Thursday 9 October 2008
CATEGORY: economy
(7 comments) /

Ex deputy finance minister  Jabu Moleketi warned in the UK’s Financial Times yesterday that any major policy shifts by the ANC would be suicidal. Moleketi is one of the ministers who resigned in protest at the sacking of Mbeki.

banana controversy, originally uploaded by phitar.

With a massive current account imbalance South Africa is a country that survives “at the mercy of foreign investors” said Moleketi.

Why thank you Mr. Moleketi. Just where we want to be. Foreign investors is after all that steadfast, long term, principled and socially conscious lot.

And Mr. Moleketi has helped us become dependent on them.

Now Mhambi has lefty sympathies but I do see the vital importance of foreign investment, don’t get me wrong.

But in supporting a strong rand and not nurturing (and protecting) local manufacturing, like China, and other Asian countries have done, Trevor Manual and Mr. Moleketi has done the poor and whole country – a massive disservice.

As Moeletsi Mbeki, Thabu’s brother noted on the legacy of the Mbeki administrations economic policy (before it was ended).:

“The election of Jacob Zuma at the rowdy ANC conference at Polokwane has led many people to worry about the future of the country’s economic policy.

The underlying assumption is that Zuma and his trade union and communist backers will disrupt what are perceived to be the good economic policies of the current ANC administration.

I differ.
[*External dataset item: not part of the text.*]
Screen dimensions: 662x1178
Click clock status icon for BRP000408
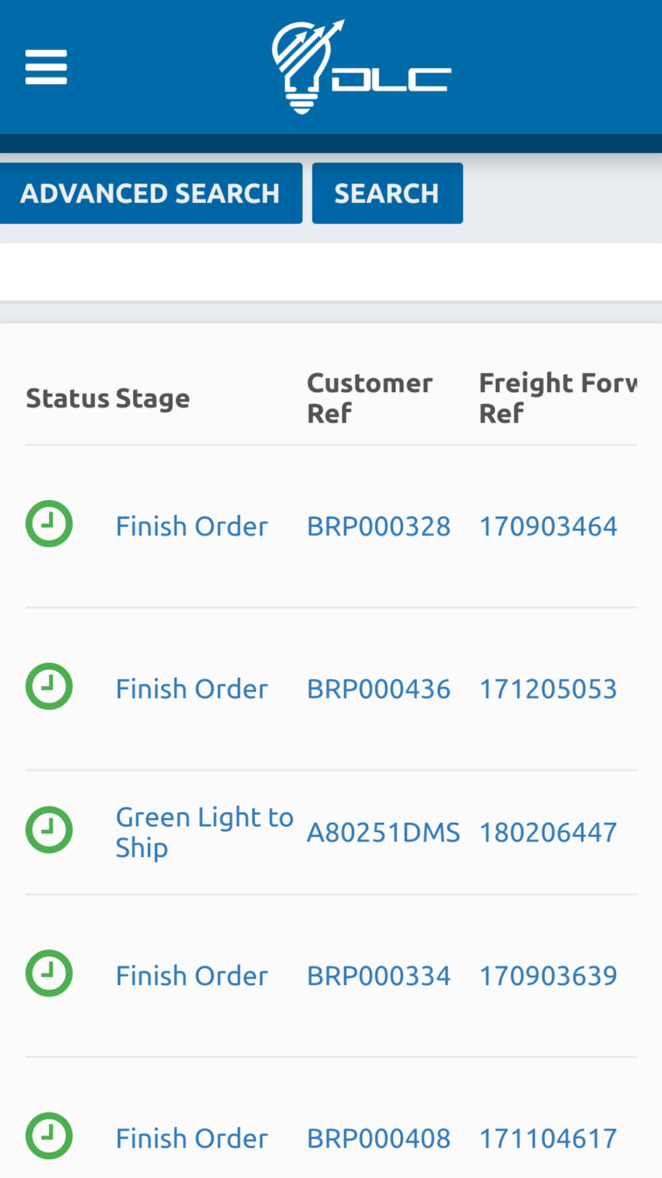(x=49, y=1136)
The current government is NOT pursuing good economic policies.

Many of its policies are detrimental to the majority of people and to the country’s future.

I must admit, though, that these policies do benefit a powerful and vocal minority — perhaps a quarter of the population.

But ANC government policies have contributed to about half a million farm workers losing their jobs in the past decade and a half.

This has resulted in an estimated two million people, if we include all family members, losing their homes.

Another example is that of the collapse of South Africa’s footwear industry as a result of reckless trade liberalisation policies.

In 1997 the industry employed 23600 workers; 10 years later it employed only 10000.”

I cant agree more.

My girlfriend is a shoe designer. I have seen first hand how factories stand empty in the Cape and expensive machines are sold off to companies operating in the east.

I have mentioned before that allowing companies like Anglo and Old Mutual to list off shore was another of Trevor Manual’s big mistakes.

But Lucky for us Trevor and Jabu did not have the gall to lift all the paranoid capital protection measures the Nats built. Else we would no doubt have, like much of the West, now have had a banking crisis or critical proportions.

Hillary Joffe in yesterday’s Business Day How ‘bananas’ give SA shelter from the storm explains the strength of the South African banking system.

“…one might have expected that SA, of all places, would have had a subprime crisis, given the political pressure for banks to lend more to low-income earners. But SA has prided itself on having a world-class banking system. And that’s the other irony — our banking system wasn’t nearly first world enough to allow for the more exotic and excessive derivatives trade that ended up destabilising the global financial system. “

In short, our rules and regulations did not allow for the kind of financial instruments that Warren Buffet called financial weapons of mass destruction.

Joffe again:

“That SA’s banking system is, so far, immune from any of the direct effects of the global credit crunch is thanks to regulation in the broad sense — banking regulation, but also credit regulation and foreign exchange controls. Regulators (and policy makers) deserve some credit, but it’s not necessarily that they were geniuses — more that they were a product of SA’s often quirky history, which bred an almost obsessive caution about the financial sector.”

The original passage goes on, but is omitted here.